2015-07-15 16:27:28

by Ken Moffat

[permalink] [raw]
Subject: CONFIG_NO_HZ_FULL restricts cpu usage to the equivalent of one in 4.2

New title, I originally posted this last night but I've now made
a little progress in identifying what changed. Previous thread was
labelled for AMD Phenom, but it is more general. CC'ing Jeff
because he replied to the original, I guess he probably won't be
interested after this.

Yesterday was the first day I had done any real compiling with
4.2-rc. I started out using -rc1, and make -j4 on a recent LFS/BLFS
system (gcc-5.1.0, make-4.1, etc).

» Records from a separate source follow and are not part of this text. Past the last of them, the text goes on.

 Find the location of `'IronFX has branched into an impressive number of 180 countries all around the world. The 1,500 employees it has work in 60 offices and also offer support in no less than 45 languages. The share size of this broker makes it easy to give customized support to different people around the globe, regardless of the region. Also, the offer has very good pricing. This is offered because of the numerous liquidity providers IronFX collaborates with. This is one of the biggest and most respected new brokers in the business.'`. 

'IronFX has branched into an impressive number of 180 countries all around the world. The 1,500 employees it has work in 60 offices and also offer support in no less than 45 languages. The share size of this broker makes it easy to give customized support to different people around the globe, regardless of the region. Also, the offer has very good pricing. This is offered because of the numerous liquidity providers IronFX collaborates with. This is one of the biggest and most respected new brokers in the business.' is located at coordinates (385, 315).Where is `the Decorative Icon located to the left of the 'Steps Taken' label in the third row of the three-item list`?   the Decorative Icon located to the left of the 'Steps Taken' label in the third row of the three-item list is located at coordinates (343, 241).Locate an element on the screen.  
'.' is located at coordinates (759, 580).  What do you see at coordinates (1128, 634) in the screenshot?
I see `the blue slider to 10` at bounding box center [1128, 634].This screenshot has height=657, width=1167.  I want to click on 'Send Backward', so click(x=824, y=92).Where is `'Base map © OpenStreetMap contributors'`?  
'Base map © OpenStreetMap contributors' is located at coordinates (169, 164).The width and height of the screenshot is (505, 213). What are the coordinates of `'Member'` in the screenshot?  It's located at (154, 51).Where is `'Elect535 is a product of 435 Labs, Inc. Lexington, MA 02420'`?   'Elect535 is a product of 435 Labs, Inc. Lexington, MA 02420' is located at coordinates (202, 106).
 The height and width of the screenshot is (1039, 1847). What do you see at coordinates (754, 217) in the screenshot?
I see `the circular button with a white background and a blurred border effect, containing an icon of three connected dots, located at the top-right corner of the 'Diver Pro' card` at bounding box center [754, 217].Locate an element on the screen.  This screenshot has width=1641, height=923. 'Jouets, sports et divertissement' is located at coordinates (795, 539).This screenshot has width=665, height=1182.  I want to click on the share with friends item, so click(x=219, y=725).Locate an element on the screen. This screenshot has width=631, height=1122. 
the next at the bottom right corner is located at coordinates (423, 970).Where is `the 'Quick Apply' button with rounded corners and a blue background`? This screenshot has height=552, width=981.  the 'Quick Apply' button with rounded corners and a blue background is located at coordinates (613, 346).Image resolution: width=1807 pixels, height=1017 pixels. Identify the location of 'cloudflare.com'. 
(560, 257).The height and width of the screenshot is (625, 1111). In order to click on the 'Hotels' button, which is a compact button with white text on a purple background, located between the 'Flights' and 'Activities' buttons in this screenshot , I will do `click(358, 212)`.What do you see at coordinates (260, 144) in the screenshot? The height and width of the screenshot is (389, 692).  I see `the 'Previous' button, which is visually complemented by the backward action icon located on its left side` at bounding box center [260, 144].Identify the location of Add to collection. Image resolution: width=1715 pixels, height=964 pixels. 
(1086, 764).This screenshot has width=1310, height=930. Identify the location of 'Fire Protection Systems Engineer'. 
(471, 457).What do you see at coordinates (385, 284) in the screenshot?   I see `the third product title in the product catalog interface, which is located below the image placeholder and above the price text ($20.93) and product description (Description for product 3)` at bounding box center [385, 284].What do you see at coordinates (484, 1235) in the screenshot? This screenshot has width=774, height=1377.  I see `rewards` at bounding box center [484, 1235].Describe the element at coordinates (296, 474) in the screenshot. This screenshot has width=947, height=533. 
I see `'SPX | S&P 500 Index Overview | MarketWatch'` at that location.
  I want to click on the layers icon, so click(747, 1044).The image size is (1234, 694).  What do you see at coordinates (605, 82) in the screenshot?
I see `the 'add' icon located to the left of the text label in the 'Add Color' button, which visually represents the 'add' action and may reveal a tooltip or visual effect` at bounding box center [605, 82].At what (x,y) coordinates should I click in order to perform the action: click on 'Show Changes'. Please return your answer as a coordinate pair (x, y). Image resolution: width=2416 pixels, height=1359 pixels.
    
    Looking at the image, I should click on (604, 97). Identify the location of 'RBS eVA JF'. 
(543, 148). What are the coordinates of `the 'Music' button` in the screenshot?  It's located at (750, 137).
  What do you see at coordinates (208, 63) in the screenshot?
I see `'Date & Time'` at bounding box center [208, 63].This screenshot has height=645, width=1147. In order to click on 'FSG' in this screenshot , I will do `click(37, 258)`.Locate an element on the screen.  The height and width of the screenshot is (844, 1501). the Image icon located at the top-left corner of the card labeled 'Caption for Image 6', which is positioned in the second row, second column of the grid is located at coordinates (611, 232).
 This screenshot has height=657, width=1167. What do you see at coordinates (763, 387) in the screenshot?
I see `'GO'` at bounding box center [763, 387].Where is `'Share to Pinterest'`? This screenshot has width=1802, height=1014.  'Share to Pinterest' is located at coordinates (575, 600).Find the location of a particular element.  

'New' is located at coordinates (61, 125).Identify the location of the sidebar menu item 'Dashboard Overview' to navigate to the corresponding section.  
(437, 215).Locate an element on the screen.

I wanted to start trying to
build kde5, and I expected a lot of issues. What I did not expect
was that qt5 would build as if I was using -j1.

Examination eventually identified that with 4.2-rc1 and 4.2-rc2,
make ran the number of jobs I had specified, but the total of the
CPU percentages ('top' from procps-ng-3.3.10) maxed out at 100%. On
4.1 kernels the percentage with -j4 maxes out at 400% (my machine
has 4 cores). I suspected either an unfortunate choice in 'make
oldconfig', or something specific to an AMD Phenom / gcc-5.1.

Today I have tried make -j4 on two other machines with 4.2-rc
kernels [ building the current git stable release ]. On my i3
SandyBridge everything was fine, CPU usage approached 400%. On my
AMD A10-7850K I have the same problem as on the phenom. Not
surprising, I began by using the Phenom config when I got the A10,
then adapted it to suit, whereas the i3 has much less memory so I
haven't made many changes since I got it.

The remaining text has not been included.